Pollution in China altering weather in Western U.S.
By John Blackstone, CBS News
A U.N. conference on climate change ended Sunday without a major deal to cut toxic emissions. No country emits more carbon dioxide than China — a byproduct of its booming economy. And, as CBS News correspondent John Blackstone reports, those Chinese emissions are having a big impact in the U.S.
Chinese officials insist the murky air over Beijing this month is just fog. But measurements taken at the U.S. embassy there show dangerously high levels of air pollution — so bad that traffic has been disrupted and flights have been delayed or cancelled.
“It’s no longer just their problem; it’s our problem,” said Kim Prather of the Scripps Institution of Oceanography.
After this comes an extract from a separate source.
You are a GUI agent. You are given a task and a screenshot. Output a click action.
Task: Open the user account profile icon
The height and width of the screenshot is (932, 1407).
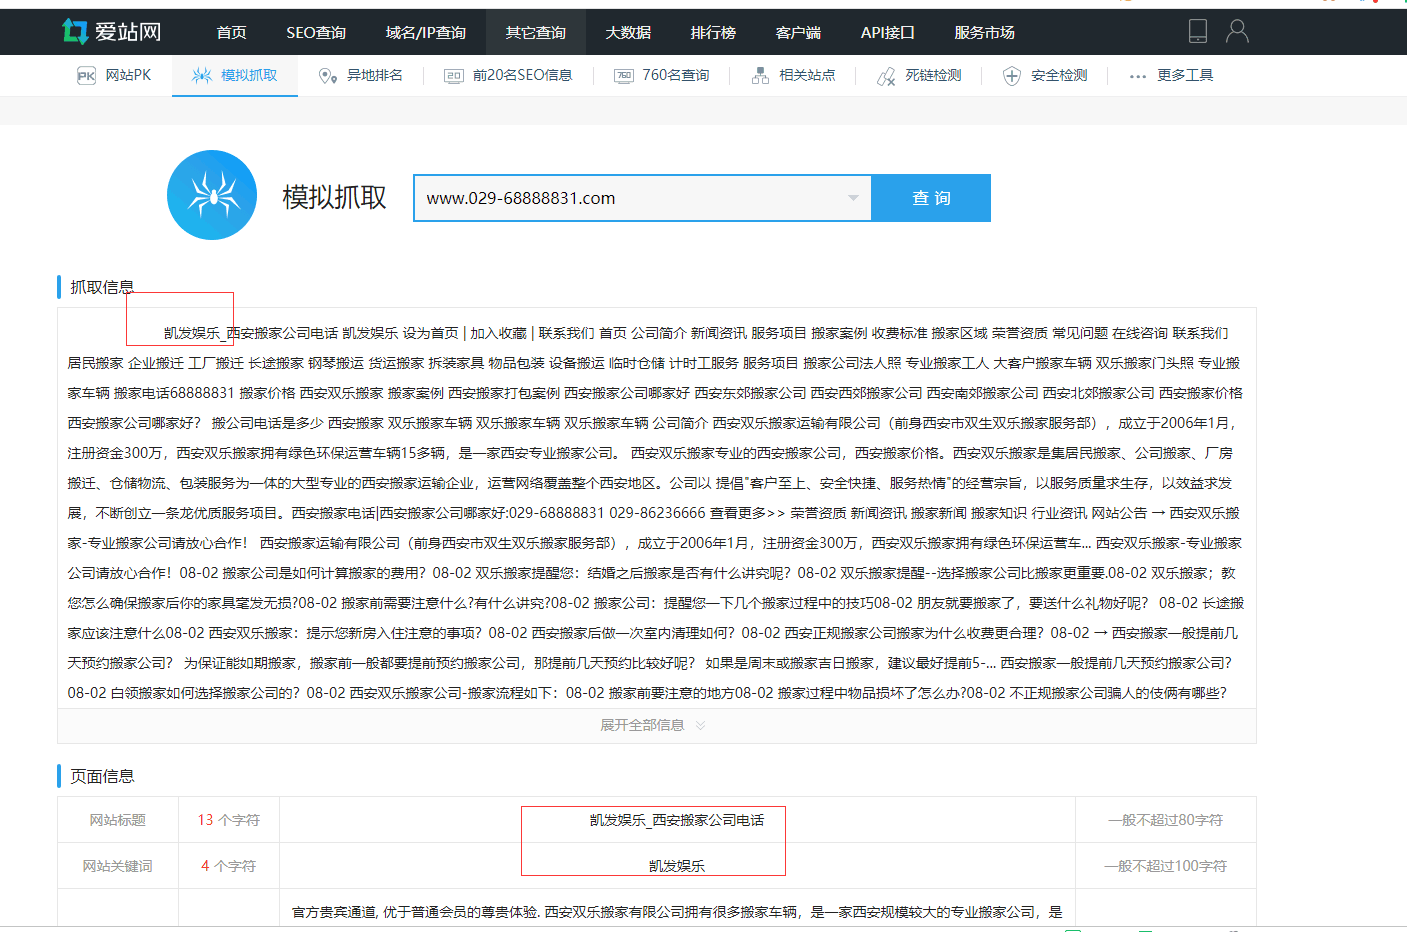pyautogui.click(x=1237, y=32)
Prather studies atmospheric chemistry. CBS News met her at a scientific conference in San Francisco, where she was presenting research that shows what’s in the air over China can affect the weather in America.
“The atmosphere has no walls,” she said. “So pollution on this side of the world can make it the other side of the world in about five days.”
The Chinese pollution is carried by the jet stream across the Pacific. In the atmosphere over this country, it can stop the clouds from producing rain and snow.
In general, Prather said, the equation is more pollution equals less precipitation.
The particles of air pollution from China collect moisture in the clouds. But the particles are so small and numerous they don’t get heavy enough to fall as rain or snow. So the water stays in the clouds.